##### Data

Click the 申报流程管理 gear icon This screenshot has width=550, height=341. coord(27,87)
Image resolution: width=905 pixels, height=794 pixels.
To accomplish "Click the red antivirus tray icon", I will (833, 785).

##########
##### Data

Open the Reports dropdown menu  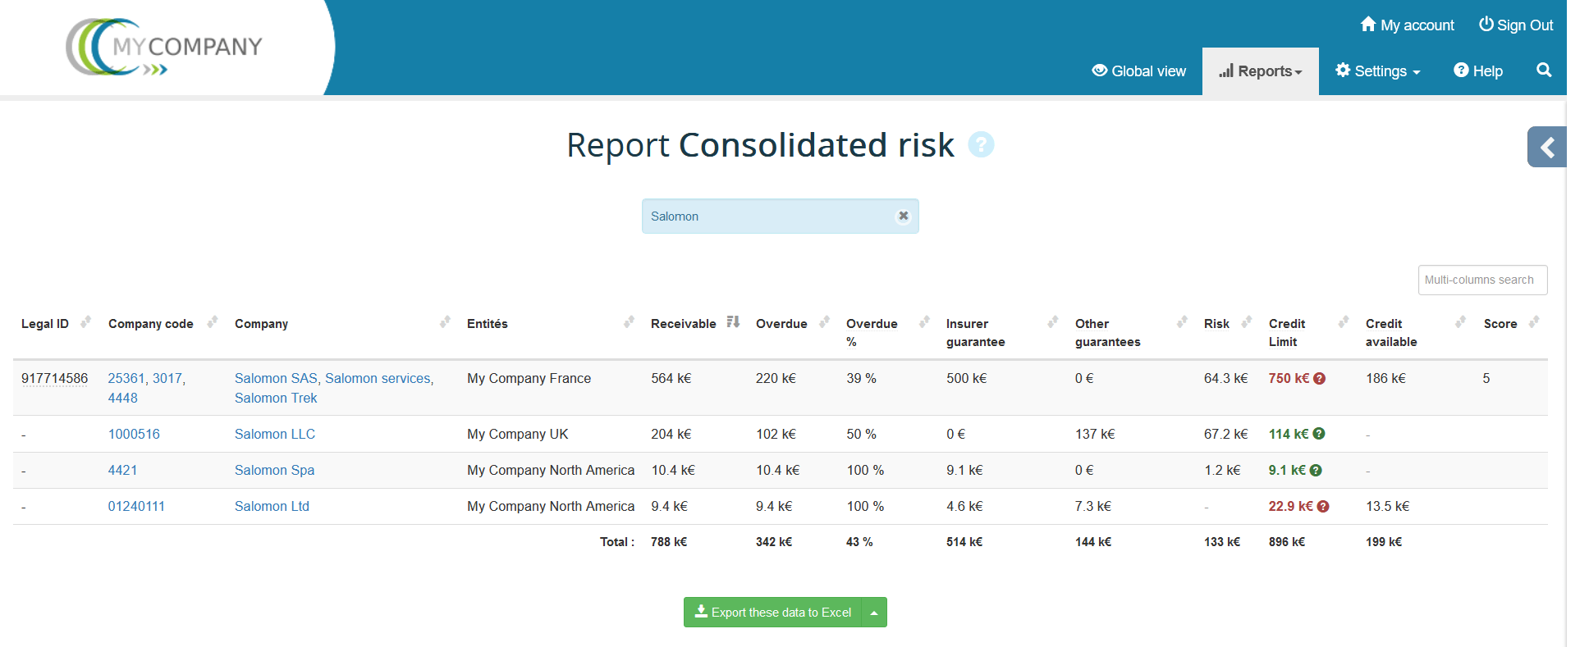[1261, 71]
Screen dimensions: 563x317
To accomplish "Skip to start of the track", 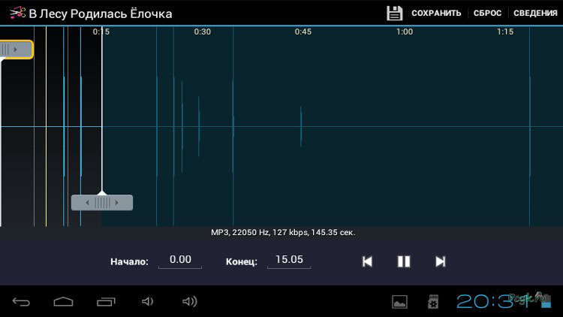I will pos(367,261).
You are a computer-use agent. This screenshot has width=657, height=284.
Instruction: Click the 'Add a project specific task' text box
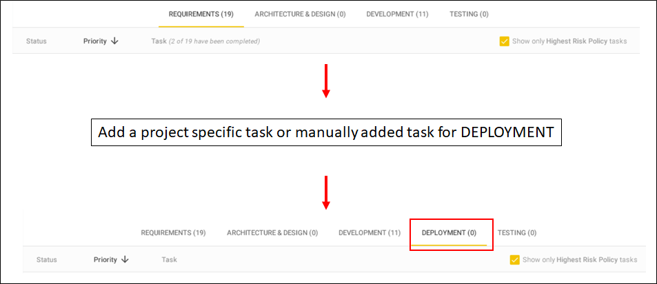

##########

**Directions for this task**. Go line by line through the records above and copy each one containing "height".

**Reply**.
Click the 申报流程管理 gear icon This screenshot has width=550, height=341. coord(27,87)
Image resolution: width=905 pixels, height=794 pixels.
You are a computer-use agent. This screenshot has width=657, height=284.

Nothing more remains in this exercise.